Des White Stripes à son virage en solitaire, Jack White aura sonné le glas d’un rock faisandé. Avec “Seven Nation Army”, le génie aux mille projets prophétise : la relève du rock revient en force. En attendant, retour sur le phénomène White.

Tout commence à Detroit, dans le Michigan. Dans la Motor City qui aime le sans concession – Stooges, MC5 et Alice Cooper y ont grandi –, John Gillis n’est qu’un guitariste de plus. Batteur depuis ses 5 ans, il plaque des accords au sein de The GO et The Upholsterer. Upholsterer, car Jack bosse comme apprenti tapissier. Il offre une seconde vie aux meubles usés sous le regard de Brian Muldoon, ami de la famille.
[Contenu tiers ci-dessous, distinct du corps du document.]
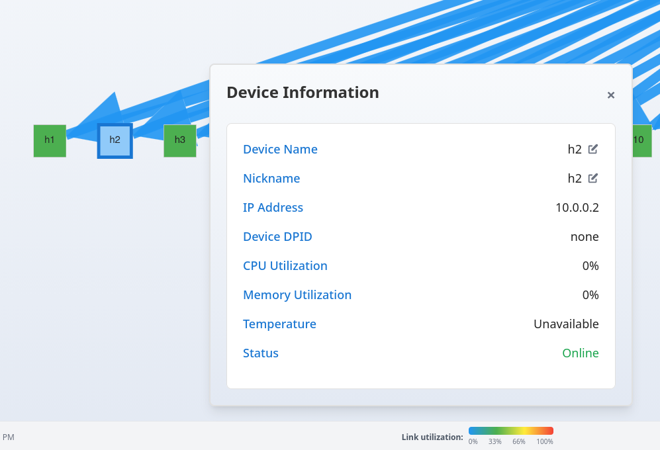Viewport: 660px width, 450px height.
Task: Click the Link utilization gradient bar
Action: [510, 430]
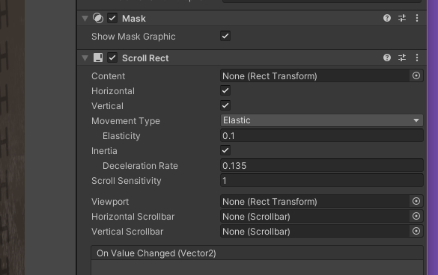
Task: Open the Movement Type dropdown
Action: (x=321, y=120)
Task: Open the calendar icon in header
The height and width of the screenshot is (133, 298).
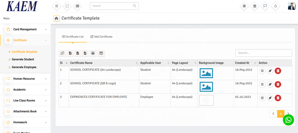Action: pyautogui.click(x=255, y=6)
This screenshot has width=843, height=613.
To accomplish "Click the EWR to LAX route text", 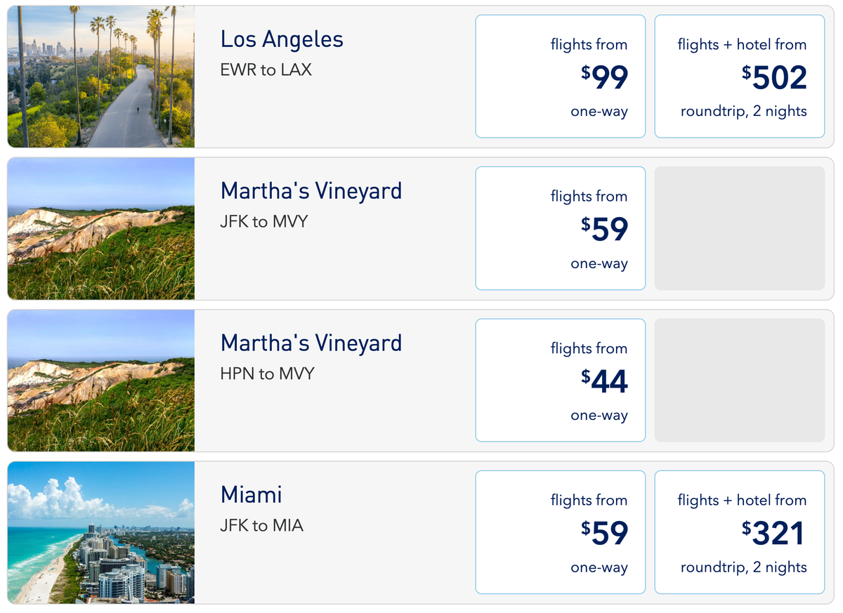I will (x=266, y=70).
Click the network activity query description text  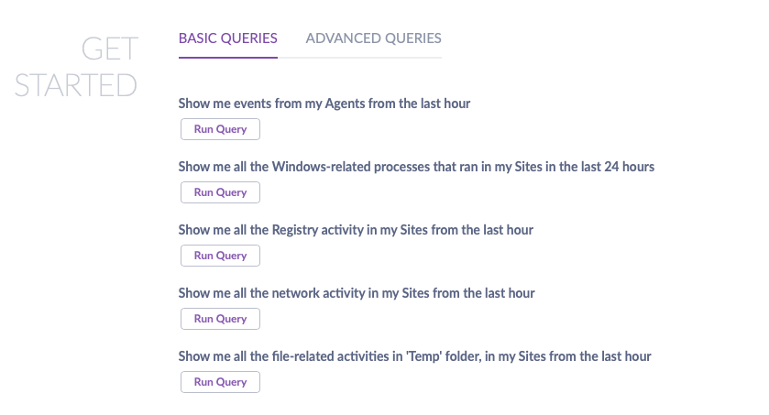(356, 293)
Les deux sont de grands boulimiques de musique. Blues pour le premier, punk pour le second. Ça tombe bien, dans la maison du jeune Jack, la musique débordait : de Nat King Cole à la pop jusqu’au rock heavy des 70′s, sans jamais passer par le punk. De leurs jam-sessions ramassant pêle-mêle blues, garage et punk nerveux naît d’ailleurs Your Furniture Was Always Dead… I Was Afraid to Tell You, un disque tiré à 100 copies qu’ils s’amuseront à glisser comme des œufs de Pâques dans le dos de canapés et que beaucoup, encore aujourd’hui, essaient de retrouver. Déjà se forme le son des White Stripes.
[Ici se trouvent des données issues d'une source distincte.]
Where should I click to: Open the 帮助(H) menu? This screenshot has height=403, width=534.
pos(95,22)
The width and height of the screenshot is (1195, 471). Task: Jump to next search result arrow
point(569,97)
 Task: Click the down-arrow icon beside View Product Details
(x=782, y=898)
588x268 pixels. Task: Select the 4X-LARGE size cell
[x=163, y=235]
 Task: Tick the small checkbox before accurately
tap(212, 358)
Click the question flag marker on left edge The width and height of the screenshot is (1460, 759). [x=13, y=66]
Poursuivre l’histoire du blues et du folk

Fin 90's, la frange rock s'édulcore. Radiohead verse dans l’électronique, les Red Hot Chili Peppers dans le funk. Côté bluesman, c’est le plat complet. Imitations mal dégrossies, jean, t-shirt, Stratocaster, bar miteux, rien d’excitant. Le puriste Jack bout : il faut ressusciter le blues. Le soir, Meg, qui a épousé Jack et lui a offert son nom de famille après une rencontre en banlieue, accepte de l’accompagner à la batterie. Elle n’a jamais touché de baguette, frappe comme une gamine. Mais pour Jack, enfant rime avec vérité et il tient avec elle le rythme, droit et infatigable des White Stripes. C'est décidé, Meg ne prendra jamais le moindre cours. Pour frapper fort, Jack élabore une esthétique, celle que ses yeux noirs avalent tous les jours dans son échoppe antédiluvienne, jaune, noire et blanche. Les White Stripes seront rouge-blanc, comme les vieux bonbons, et noir. Un exhausteur de goût vieux comme le monde, rhabillant un blues profond et métaphorisant sa rigueur : la progression à trois accords et une simplicité certaine. Pour crédibiliser la démarche, Jack mise sur De Stijl, mouvement artistique hollandais au manifeste minimaliste qui leur donnera le visuel comme le nom de leur deuxième album. Au début, c’est loupé. Le milieu ne pige rien, encore moins la pochette inspirée de Gerrit Rietveld qui se mange un flot de railleries. Même Clapton n’y croit pas…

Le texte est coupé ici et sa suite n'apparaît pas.